Heroin assisted treatment, or diamorphine assisted treatment, refers to the prescribing of synthetic, injectable heroin to opiate addicts who do not benefit from or cannot tolerate treatment with one of the established drugs used in opiate replacement therapy like methadone or buprenorphine (brand name Suboxone). For this group of patients, heroin assisted treatment has proven superior in improving their social and health situation. It has also been shown to save money, as it significantly reduces costs incurred by trials, incarceration, health interventions and . It has also drastically reduced overdose deaths in the countries utilizing it, as patients take their dose in a controlled, professionally supervised setting, and Narcan (naloxone) is on hand in the case of an accidental overdose. Opiate related overdoses in the U.S. kill around 20,000 people per year.
Heroin assisted treatment is fully a part of the national health system in Switzerland, Germany, the Netherlands and Denmark. Additional trials are being carried out in Canada and Belgium.

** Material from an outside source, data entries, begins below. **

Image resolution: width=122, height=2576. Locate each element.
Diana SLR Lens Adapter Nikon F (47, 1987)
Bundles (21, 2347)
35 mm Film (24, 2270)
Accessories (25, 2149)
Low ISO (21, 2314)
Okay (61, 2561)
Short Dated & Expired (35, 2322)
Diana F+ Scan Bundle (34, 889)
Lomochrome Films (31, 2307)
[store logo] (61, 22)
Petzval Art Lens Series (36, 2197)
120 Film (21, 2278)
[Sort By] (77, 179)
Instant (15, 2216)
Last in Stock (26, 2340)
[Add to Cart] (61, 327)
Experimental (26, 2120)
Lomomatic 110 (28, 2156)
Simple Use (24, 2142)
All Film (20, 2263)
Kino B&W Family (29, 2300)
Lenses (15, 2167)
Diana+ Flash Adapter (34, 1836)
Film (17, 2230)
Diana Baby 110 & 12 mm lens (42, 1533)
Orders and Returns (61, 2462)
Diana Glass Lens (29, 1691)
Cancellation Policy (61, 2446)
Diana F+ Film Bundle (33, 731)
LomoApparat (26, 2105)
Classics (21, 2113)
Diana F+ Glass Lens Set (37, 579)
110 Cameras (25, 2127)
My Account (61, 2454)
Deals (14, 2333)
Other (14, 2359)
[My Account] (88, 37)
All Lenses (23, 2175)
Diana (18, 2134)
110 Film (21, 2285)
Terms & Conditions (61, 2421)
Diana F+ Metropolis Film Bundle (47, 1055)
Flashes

The British have had system of heroin maintenance since the 1920s. For decades it supplied a few hundred addicts nationwide, most of whom were doctors themselves. It was de-emphasized considerably during the 1960s-1980s as a result of the U.S. led "war on drugs". Because of the lack of large-scale trials, only anecdotal evidence existed as to the efficacy of the treatment. This changed in 1994 when Switzerland, faced with one of the largest open drug scenes in Europe at the time, started large-scale trials on the potential use of diamorphine as a maintenance drug. They proved diamorphine to be a viable maintenance drug which has shown equal or better rates of success than methadone in terms of assisting long-term users establish stable, crime-free lives. These results encouraged countries like Germany and the Netherlands to conduct their own trials and finally to include heroin assisted treatment fully as a part of the national health system in 2009. In recent years the British have begun moving towards the inclusion of heroin maintenance programs as a legitimate component of their National Health Service. In 2013 European Union's European Monitoring Centre for Drugs and Drug Addiction issued guidelines for the years 2013-2020; for the first time since the EMCDDA's 1995 inception, the group advocated "reducing the health and social risks and harms caused by drugs" in addition to longstanding policies of lessening demand and supply. Both the United Nations Office on Drugs and Crime and the Transnational Institute have released documents advocating harm-reduction strategies, though only the latter mentions heroin-assisted therapy. It should be noted that "harm reduction" remains a nebulous term which can include a wide variety of treatment modalities, many of which do not include heroin-assisted therapy.